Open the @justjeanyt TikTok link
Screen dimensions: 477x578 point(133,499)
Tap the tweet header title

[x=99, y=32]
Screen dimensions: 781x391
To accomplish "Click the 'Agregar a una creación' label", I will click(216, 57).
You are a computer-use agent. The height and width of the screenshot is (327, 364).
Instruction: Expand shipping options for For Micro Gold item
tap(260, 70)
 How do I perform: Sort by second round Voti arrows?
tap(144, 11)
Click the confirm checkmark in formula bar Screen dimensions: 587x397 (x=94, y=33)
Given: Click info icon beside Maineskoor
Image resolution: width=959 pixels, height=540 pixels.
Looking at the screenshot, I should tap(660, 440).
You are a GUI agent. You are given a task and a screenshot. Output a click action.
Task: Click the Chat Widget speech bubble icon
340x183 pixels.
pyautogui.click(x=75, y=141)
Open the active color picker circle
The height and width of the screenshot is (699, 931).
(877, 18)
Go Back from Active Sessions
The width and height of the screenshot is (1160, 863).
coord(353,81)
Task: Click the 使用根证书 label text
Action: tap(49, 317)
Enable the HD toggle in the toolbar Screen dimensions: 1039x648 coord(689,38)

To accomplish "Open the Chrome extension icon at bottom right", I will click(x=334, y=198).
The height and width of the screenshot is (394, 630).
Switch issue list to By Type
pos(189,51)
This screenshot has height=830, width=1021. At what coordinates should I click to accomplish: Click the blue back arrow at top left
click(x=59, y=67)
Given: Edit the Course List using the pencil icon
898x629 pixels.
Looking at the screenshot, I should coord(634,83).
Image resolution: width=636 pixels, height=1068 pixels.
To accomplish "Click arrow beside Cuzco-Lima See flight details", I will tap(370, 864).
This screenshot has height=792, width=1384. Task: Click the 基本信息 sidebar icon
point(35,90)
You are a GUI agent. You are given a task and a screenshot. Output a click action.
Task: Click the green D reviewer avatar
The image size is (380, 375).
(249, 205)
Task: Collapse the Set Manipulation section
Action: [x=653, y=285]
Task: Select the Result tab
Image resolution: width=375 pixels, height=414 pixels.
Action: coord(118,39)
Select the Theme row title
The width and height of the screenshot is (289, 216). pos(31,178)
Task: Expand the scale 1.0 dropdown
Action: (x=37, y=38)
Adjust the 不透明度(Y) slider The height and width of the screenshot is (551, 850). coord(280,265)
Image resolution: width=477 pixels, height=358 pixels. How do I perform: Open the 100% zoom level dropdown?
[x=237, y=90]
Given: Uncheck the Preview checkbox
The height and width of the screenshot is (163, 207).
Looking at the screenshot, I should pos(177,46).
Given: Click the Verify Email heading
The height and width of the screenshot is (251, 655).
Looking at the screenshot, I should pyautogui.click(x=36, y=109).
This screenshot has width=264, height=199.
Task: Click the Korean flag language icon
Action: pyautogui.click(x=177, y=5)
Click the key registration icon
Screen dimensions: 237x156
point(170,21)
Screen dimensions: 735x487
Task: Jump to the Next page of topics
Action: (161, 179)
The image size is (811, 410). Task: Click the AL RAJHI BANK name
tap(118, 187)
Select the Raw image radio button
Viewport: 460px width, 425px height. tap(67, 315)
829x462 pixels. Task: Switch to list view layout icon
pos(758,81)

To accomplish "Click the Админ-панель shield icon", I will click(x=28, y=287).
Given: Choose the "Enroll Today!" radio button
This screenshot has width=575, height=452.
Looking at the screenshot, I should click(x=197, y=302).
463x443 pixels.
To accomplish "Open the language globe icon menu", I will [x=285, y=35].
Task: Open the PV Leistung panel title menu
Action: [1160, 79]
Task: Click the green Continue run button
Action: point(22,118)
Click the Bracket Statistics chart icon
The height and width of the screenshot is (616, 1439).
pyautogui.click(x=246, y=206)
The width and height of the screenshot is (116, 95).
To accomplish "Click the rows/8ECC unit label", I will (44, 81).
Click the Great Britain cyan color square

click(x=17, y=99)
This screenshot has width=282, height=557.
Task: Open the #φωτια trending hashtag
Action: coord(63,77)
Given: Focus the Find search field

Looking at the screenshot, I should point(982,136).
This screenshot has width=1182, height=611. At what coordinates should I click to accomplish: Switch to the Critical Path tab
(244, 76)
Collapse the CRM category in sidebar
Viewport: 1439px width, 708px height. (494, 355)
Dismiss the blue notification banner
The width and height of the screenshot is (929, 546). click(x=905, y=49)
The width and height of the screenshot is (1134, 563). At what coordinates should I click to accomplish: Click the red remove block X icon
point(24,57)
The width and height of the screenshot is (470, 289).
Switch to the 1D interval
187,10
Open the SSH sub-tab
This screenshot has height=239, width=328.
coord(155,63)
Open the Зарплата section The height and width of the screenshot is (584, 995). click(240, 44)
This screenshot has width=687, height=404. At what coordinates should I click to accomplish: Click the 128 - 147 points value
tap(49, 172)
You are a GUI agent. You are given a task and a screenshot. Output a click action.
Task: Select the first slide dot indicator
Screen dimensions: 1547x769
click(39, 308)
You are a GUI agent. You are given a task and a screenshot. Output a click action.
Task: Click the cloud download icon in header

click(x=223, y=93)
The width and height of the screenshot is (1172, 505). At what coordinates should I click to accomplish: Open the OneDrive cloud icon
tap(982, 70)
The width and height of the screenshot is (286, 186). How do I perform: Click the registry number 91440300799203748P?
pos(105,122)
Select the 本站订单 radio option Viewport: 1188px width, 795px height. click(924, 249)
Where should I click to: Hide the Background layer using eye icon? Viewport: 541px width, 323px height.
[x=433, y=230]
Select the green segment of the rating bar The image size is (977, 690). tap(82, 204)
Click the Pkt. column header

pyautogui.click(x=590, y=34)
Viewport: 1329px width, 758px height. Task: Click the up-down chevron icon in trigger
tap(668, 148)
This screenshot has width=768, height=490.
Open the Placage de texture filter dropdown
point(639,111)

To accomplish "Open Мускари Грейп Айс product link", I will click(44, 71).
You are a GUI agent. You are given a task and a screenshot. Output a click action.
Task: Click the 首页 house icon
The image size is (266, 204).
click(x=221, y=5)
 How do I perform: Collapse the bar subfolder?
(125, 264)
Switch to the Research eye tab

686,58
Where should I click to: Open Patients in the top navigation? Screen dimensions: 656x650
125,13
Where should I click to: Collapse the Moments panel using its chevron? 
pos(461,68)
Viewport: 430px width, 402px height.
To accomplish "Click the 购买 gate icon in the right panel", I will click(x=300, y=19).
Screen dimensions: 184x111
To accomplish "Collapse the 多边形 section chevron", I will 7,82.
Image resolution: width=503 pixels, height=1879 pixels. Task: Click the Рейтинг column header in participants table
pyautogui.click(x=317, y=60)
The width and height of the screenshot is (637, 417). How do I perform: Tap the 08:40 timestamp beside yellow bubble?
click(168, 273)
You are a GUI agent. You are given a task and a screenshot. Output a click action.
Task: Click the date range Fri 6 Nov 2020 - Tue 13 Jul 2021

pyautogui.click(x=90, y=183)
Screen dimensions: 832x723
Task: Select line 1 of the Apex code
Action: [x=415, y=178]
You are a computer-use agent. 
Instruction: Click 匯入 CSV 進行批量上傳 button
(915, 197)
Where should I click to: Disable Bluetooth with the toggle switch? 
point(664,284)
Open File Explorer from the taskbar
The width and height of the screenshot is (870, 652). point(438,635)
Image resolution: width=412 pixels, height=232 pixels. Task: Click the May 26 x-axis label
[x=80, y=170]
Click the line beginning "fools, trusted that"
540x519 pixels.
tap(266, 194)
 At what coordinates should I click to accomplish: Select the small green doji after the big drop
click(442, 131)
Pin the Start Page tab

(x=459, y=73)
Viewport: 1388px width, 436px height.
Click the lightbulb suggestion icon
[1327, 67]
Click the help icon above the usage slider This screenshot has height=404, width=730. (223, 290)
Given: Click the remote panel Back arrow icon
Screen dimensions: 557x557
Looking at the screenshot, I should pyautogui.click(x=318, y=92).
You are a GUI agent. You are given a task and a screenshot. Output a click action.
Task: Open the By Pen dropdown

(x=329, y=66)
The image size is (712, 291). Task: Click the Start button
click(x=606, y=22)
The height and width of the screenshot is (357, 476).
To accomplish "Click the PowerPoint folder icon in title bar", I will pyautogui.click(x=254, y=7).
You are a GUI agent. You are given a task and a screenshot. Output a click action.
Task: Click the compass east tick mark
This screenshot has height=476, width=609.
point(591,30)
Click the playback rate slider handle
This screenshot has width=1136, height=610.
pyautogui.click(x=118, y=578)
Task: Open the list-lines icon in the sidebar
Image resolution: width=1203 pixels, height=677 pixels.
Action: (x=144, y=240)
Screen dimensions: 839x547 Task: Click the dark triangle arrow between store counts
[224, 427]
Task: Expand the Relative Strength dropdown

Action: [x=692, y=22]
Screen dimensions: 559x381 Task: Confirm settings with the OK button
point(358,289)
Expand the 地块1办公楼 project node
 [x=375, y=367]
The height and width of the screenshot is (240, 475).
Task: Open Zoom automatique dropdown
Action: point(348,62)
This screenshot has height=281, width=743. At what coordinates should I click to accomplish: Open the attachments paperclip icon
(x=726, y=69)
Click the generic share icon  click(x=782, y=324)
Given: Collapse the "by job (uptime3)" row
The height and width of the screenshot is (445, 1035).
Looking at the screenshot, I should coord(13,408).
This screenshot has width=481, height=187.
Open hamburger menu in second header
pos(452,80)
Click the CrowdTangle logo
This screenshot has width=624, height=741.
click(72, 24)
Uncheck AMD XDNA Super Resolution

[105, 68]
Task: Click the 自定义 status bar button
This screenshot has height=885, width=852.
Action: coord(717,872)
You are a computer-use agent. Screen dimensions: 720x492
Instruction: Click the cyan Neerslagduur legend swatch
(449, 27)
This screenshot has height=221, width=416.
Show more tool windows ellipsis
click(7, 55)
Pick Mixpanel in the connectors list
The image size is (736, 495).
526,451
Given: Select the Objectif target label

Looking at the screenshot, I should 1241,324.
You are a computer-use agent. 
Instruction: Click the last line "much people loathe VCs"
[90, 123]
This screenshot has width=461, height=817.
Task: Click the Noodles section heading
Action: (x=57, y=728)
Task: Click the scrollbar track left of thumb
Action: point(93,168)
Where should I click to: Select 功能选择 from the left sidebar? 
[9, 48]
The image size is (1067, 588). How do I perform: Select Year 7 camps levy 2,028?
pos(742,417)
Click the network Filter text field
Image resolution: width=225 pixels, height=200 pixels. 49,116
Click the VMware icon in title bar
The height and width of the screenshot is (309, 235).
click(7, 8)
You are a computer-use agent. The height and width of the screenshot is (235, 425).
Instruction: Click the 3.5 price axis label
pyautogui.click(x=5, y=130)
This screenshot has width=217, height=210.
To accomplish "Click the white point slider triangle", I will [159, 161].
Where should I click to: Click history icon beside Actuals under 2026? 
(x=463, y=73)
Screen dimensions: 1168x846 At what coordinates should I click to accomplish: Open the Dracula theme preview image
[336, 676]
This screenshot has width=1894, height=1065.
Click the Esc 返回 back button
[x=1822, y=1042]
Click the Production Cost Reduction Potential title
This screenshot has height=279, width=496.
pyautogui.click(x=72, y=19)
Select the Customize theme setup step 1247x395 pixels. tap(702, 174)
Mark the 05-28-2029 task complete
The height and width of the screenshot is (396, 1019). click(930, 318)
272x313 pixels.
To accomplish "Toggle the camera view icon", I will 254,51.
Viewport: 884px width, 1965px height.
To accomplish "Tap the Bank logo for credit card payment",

* [WHAT IS EXPECTED] Could you restate, word for word, the lines above from the one with "The image size is (712, 291)." to the one with "Task: Click the compass east tick mark", both included?

* [RESULT OF THE TASK]
The image size is (712, 291). Task: Click the Start button
click(x=606, y=22)
The height and width of the screenshot is (357, 476).
To accomplish "Click the PowerPoint folder icon in title bar", I will pyautogui.click(x=254, y=7).
You are a GUI agent. You are given a task and a screenshot. Output a click action.
Task: Click the compass east tick mark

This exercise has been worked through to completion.